### Exercise
Each line from the one with "Open Tetsuto Yamada's player entry" through the end of the records below should be transcribed exactly, and each picture should be skipped.

(Saved data entries)
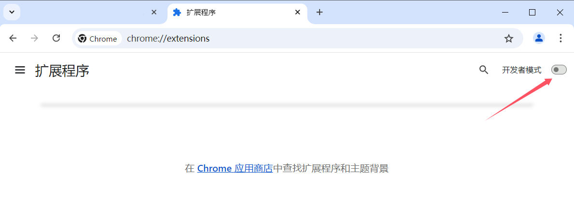Open the extensions hamburger main menu
The image size is (574, 204).
20,70
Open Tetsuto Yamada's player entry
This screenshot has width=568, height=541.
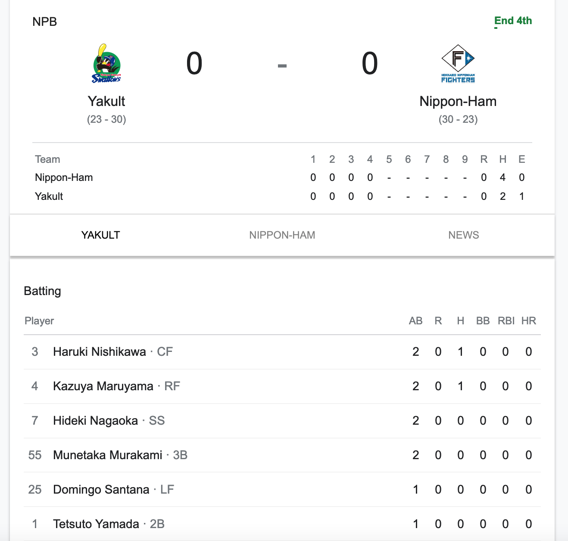click(x=282, y=524)
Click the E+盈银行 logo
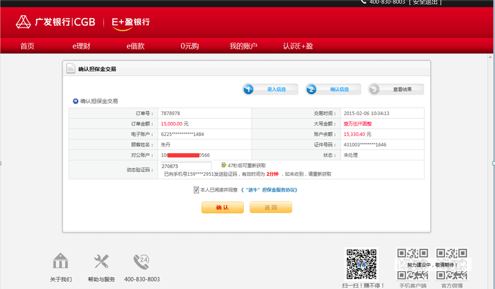Viewport: 495px width, 289px height. pyautogui.click(x=130, y=23)
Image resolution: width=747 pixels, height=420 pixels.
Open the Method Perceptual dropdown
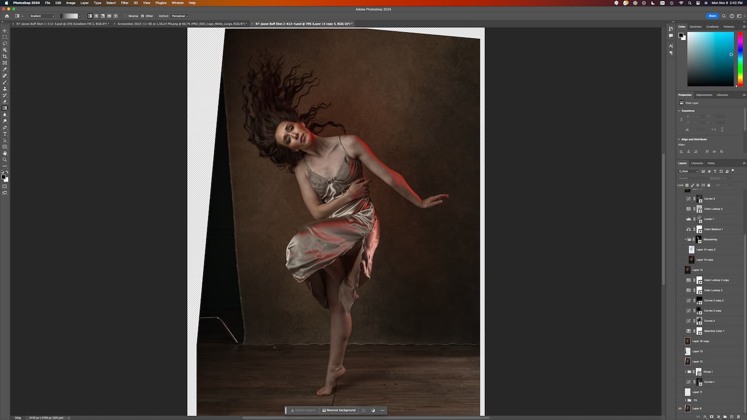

### Written reply
Open Tetsuto Yamada's player entry
This screenshot has width=568, height=541.
click(x=282, y=524)
Click the E+盈银行 logo
Viewport: 495px width, 289px height. pyautogui.click(x=130, y=23)
Image resolution: width=747 pixels, height=420 pixels.
Open the Method Perceptual dropdown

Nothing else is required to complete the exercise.